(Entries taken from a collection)
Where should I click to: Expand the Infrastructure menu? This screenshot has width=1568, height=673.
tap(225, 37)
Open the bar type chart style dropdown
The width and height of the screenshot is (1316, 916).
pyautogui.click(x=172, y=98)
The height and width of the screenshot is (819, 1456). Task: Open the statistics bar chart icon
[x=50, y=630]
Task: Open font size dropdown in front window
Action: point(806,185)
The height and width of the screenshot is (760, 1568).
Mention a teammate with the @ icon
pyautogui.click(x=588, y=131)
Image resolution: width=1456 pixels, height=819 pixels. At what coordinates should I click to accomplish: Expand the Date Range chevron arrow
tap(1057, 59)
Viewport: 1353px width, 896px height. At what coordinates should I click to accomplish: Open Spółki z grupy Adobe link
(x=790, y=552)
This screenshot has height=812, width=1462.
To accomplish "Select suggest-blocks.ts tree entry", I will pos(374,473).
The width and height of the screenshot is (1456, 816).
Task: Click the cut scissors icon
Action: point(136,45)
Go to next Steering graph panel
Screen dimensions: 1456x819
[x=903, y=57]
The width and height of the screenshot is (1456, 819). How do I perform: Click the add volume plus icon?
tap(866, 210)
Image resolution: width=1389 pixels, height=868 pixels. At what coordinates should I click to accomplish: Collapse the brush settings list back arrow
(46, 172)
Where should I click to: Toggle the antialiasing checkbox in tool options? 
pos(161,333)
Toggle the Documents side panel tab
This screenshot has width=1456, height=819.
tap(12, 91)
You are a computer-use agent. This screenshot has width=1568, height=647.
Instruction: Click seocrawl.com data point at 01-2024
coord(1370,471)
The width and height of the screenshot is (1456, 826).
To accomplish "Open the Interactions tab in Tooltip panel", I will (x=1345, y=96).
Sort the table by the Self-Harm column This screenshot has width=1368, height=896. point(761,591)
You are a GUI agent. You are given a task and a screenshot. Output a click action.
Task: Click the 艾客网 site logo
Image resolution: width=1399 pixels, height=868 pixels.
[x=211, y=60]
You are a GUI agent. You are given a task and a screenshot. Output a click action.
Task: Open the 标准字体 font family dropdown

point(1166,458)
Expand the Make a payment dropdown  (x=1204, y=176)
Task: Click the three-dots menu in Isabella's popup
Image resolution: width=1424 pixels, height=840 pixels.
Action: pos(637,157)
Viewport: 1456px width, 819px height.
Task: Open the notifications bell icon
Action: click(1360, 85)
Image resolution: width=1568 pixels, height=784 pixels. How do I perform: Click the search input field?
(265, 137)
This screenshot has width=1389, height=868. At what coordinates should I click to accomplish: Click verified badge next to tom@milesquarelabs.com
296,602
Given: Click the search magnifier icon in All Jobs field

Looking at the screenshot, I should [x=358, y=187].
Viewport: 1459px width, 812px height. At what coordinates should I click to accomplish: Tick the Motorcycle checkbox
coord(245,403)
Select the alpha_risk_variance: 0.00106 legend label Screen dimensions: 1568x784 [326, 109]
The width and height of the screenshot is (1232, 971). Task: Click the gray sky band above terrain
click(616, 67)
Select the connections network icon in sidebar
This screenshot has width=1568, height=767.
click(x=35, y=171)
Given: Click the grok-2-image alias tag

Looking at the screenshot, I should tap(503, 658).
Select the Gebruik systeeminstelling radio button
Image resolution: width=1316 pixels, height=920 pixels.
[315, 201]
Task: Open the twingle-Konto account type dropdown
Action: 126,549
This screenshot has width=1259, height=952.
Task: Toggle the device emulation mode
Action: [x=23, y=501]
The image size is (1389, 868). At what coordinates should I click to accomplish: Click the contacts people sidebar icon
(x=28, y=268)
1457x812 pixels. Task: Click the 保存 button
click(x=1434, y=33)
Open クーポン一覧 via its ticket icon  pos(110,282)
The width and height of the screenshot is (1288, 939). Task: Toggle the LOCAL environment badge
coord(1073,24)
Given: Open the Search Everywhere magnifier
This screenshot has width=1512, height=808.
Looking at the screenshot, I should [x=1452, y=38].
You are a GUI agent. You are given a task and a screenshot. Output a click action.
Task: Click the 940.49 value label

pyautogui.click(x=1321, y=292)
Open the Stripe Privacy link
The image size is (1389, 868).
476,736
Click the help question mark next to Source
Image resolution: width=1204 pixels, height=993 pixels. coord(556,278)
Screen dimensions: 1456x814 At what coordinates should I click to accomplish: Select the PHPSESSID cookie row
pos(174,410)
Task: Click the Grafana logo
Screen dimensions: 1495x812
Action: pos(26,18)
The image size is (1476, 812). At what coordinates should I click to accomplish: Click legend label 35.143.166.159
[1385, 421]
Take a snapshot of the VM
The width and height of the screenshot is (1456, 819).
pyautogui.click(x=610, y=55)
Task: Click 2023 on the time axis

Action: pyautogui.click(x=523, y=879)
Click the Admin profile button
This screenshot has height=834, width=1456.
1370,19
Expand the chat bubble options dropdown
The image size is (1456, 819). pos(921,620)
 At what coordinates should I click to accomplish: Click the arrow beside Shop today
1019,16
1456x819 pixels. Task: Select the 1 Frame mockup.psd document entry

_WORK REQUIRED:_ Each record above is to be reproduced verbatim.

_OUTPUT FOR THIS TASK:_
Where should I click to: Expand the Infrastructure menu? This screenshot has width=1568, height=673.
tap(225, 37)
Open the bar type chart style dropdown
The width and height of the screenshot is (1316, 916).
pyautogui.click(x=172, y=98)
The height and width of the screenshot is (819, 1456). Task: Open the statistics bar chart icon
[x=50, y=630]
Task: Open font size dropdown in front window
Action: point(806,185)
The height and width of the screenshot is (760, 1568).
Mention a teammate with the @ icon
pyautogui.click(x=588, y=131)
Image resolution: width=1456 pixels, height=819 pixels. At what coordinates should I click to accomplish: Expand the Date Range chevron arrow
tap(1057, 59)
Viewport: 1353px width, 896px height. At what coordinates should I click to accomplish: Open Spółki z grupy Adobe link
(x=790, y=552)
This screenshot has height=812, width=1462.
To accomplish "Select suggest-blocks.ts tree entry", I will pos(374,473).
The width and height of the screenshot is (1456, 816).
Task: Click the cut scissors icon
Action: point(136,45)
Go to next Steering graph panel
Screen dimensions: 1456x819
[x=903, y=57]
The width and height of the screenshot is (1456, 819). How do I perform: Click the add volume plus icon?
tap(866, 210)
Image resolution: width=1389 pixels, height=868 pixels. At what coordinates should I click to accomplish: Collapse the brush settings list back arrow
(46, 172)
Where should I click to: Toggle the antialiasing checkbox in tool options? 
pos(161,333)
Toggle the Documents side panel tab
This screenshot has width=1456, height=819.
tap(12, 91)
You are a computer-use agent. This screenshot has width=1568, height=647.
Instruction: Click seocrawl.com data point at 01-2024
coord(1370,471)
The width and height of the screenshot is (1456, 826).
To accomplish "Open the Interactions tab in Tooltip panel", I will (x=1345, y=96).
Sort the table by the Self-Harm column This screenshot has width=1368, height=896. point(761,591)
You are a GUI agent. You are given a task and a screenshot. Output a click action.
Task: Click the 艾客网 site logo
Image resolution: width=1399 pixels, height=868 pixels.
[x=211, y=60]
You are a GUI agent. You are given a task and a screenshot. Output a click action.
Task: Open the 标准字体 font family dropdown

point(1166,458)
Expand the Make a payment dropdown  (x=1204, y=176)
Task: Click the three-dots menu in Isabella's popup
Image resolution: width=1424 pixels, height=840 pixels.
Action: pos(637,157)
Viewport: 1456px width, 819px height.
Task: Open the notifications bell icon
Action: click(1360, 85)
Image resolution: width=1568 pixels, height=784 pixels. How do I perform: Click the search input field?
(265, 137)
This screenshot has width=1389, height=868. At what coordinates should I click to accomplish: Click verified badge next to tom@milesquarelabs.com
296,602
Given: Click the search magnifier icon in All Jobs field

Looking at the screenshot, I should [x=358, y=187].
Viewport: 1459px width, 812px height. At what coordinates should I click to accomplish: Tick the Motorcycle checkbox
coord(245,403)
Select the alpha_risk_variance: 0.00106 legend label Screen dimensions: 1568x784 [326, 109]
The width and height of the screenshot is (1232, 971). Task: Click the gray sky band above terrain
click(616, 67)
Select the connections network icon in sidebar
This screenshot has width=1568, height=767.
click(x=35, y=171)
Given: Click the grok-2-image alias tag

Looking at the screenshot, I should tap(503, 658).
Select the Gebruik systeeminstelling radio button
Image resolution: width=1316 pixels, height=920 pixels.
[315, 201]
Task: Open the twingle-Konto account type dropdown
Action: 126,549
This screenshot has width=1259, height=952.
Task: Toggle the device emulation mode
Action: [x=23, y=501]
The image size is (1389, 868). At what coordinates should I click to accomplish: Click the contacts people sidebar icon
(x=28, y=268)
1457x812 pixels. Task: Click the 保存 button
click(x=1434, y=33)
Open クーポン一覧 via its ticket icon  pos(110,282)
The width and height of the screenshot is (1288, 939). Task: Toggle the LOCAL environment badge
coord(1073,24)
Given: Open the Search Everywhere magnifier
This screenshot has width=1512, height=808.
Looking at the screenshot, I should [x=1452, y=38].
You are a GUI agent. You are given a task and a screenshot. Output a click action.
Task: Click the 940.49 value label

pyautogui.click(x=1321, y=292)
Open the Stripe Privacy link
The image size is (1389, 868).
476,736
Click the help question mark next to Source
Image resolution: width=1204 pixels, height=993 pixels. coord(556,278)
Screen dimensions: 1456x814 At what coordinates should I click to accomplish: Select the PHPSESSID cookie row
pos(174,410)
Task: Click the Grafana logo
Screen dimensions: 1495x812
Action: pos(26,18)
The image size is (1476, 812). At what coordinates should I click to accomplish: Click legend label 35.143.166.159
[1385, 421]
Take a snapshot of the VM
The width and height of the screenshot is (1456, 819).
pyautogui.click(x=610, y=55)
Task: Click 2023 on the time axis

Action: pyautogui.click(x=523, y=879)
Click the Admin profile button
This screenshot has height=834, width=1456.
1370,19
Expand the chat bubble options dropdown
The image size is (1456, 819). pos(921,620)
 At what coordinates should I click to accomplish: Click the arrow beside Shop today
1019,16
1456x819 pixels. Task: Select the 1 Frame mockup.psd document entry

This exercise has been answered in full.